CRAIG SILVERMAN: So here’s the correction from The Washington Post: “A November 26th article incorrectly said a Public Enemy song declared 9/11 a joke. The song refers to 9-1-1, the emergency phone number.” What's interesting is the Correction of the Year is again an example of an editor causing the mistake. Now, the writer of the article was actually very upset with what happened, because the correction went around Twitter and went around online and a lot of people were ridiculing her, saying that she didn't know anything about hip-hop and, as it turned out, that it actually wasn't her fault. A copy editor had made the change.
BROOKE GLADSTONE: And weirdly, The Washington Post’s policy is they don't say who made the error. They're quite opaque on this point.

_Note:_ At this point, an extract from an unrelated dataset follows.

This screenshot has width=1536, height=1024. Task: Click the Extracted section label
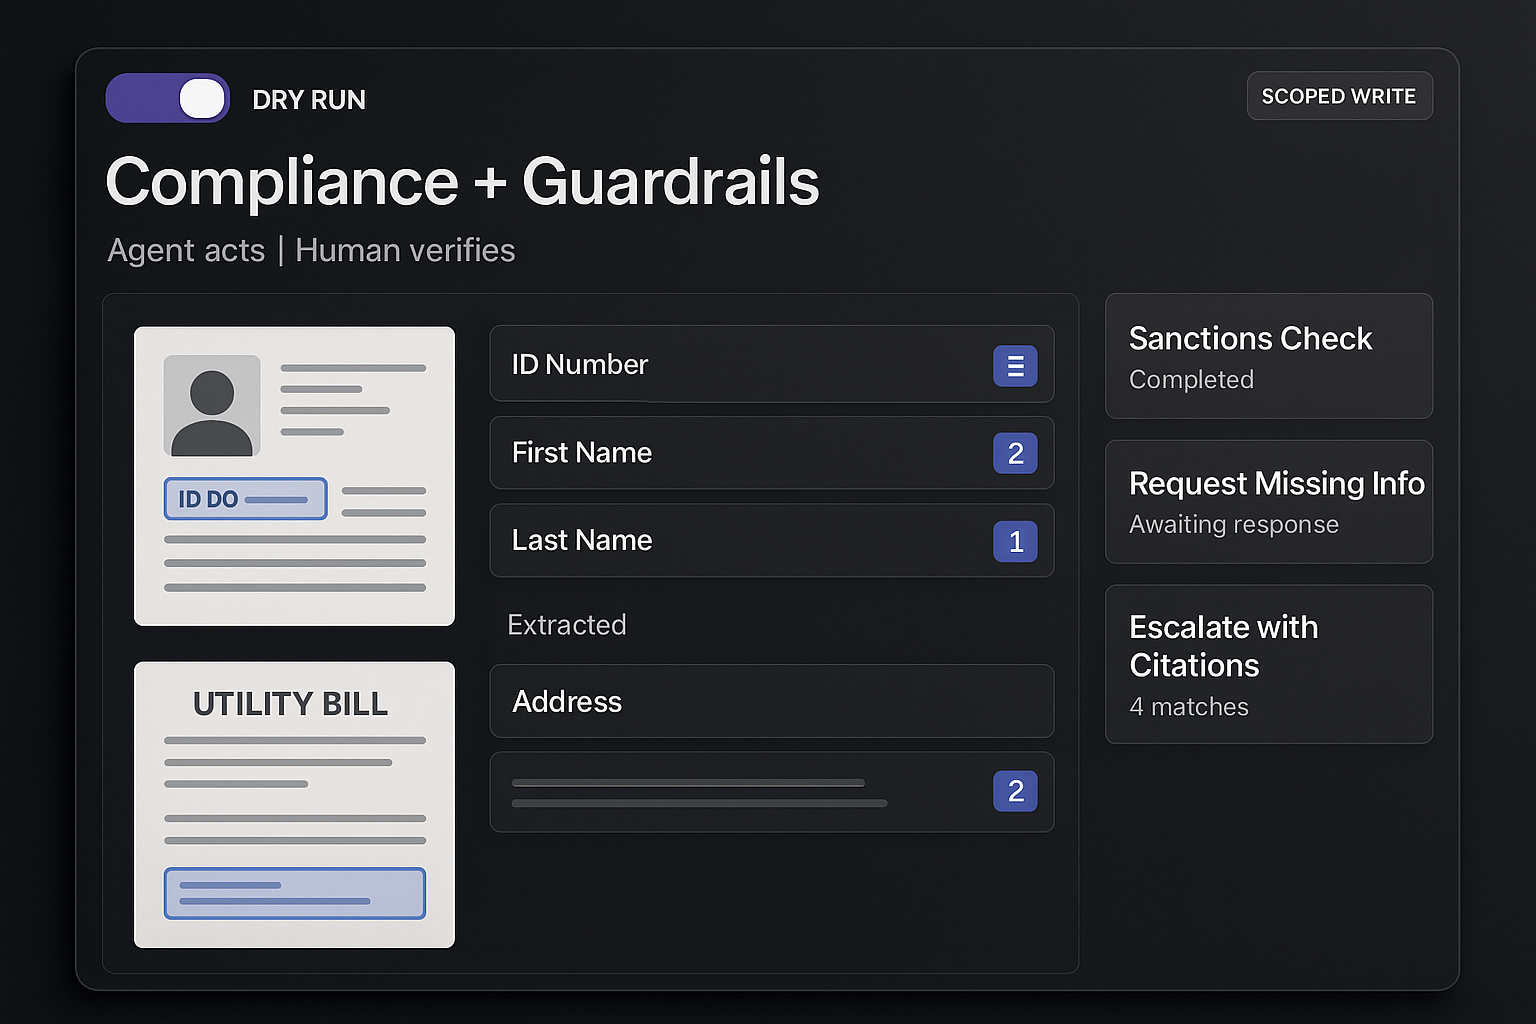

CRAIG SILVERMAN: They do have a policy that states as a collective organization we share the collective blame for our errors. And so, you know, the reporter who is sort of getting mocked for this wrote an article that she tried to have placed in the paper about what it felt like to have been made fun of for an error that wasn't her fault, and the paper rejected that too. [LAUGHS]
BROOKE GLADSTONE: This year’s Apology of the Year is really serious.
CRAIG SILVERMAN: It’s from The Sun, a tabloid in England, and it is a pretty serious apology for some pretty serious accusations. So here’s the Apology of the Year from The Sun: “In a report on May 5th, we claimed that Artur Boruc had brought two girls to the house he shares with partner Sara Mannei and had sex with one of them. We published a picture which we said showed him straightening one of the girls’ hair. We now accept the picture was, in fact, of Boruc and his younger sister Paulina in Poland some years earlier, and that neither did Mr. Boruc invite back nor have sex with either of the girls in our story. We apologize to Mr. Boruc and Ms. Mannei for any embarrassment caused.”
BROOKE GLADSTONE: When writing the corrections, some newspapers take care to repeat every inaccuracy in their correction, but isn't there an argument for not repeating every ill-informed detail so they aren't fixed in the readers’ minds?
CRAIG SILVERMAN: This is one of the great debates of corrections, and it’s to repeat or not to repeat the error. And there are some that are very, very stringent that we absolutely must restate what was incorrect and then provide the correct information, so that anyone who had read the story can remember, oh right, I read that, okay, here’s the correct information. An example of a publication that does that as a rule is The New York Times. Then you have the other school of thought, which is that well, if we restate the error we're just compounding the damage. In some cases, repeating accusations about somebody having sex with girls, a lot of people would read that and say, you know what, it’s kind of like they're sticking the knife in again.
BROOKE GLADSTONE: Obviously, we've only gone through a few of them, and that’s all we have time for, but I don't want to take away your opportunity to give us your personal favorite.
CRAIG SILVERMAN: It’s from The Los Angeles Times, and here’s the correction: “An item in the National Briefing in Sunday’s Section A said a bear wandered into a grocery store in Hayward, Wisconsin on Friday and headed for the beer cooler. It was Thursday.”
BROOKE GLADSTONE: [LAUGHS] But the rest of it’s okay.
CRAIG SILVERMAN: That’s it. You know, he was looking for a beer. What’s your problem?
BROOKE GLADSTONE: Well, I guess that’s a perfect way to end the year. Thank you so much.
CRAIG SILVERMAN: Thank you.
BROOKE GLADSTONE: Craig Silverman is the creator of RegretTheError.com.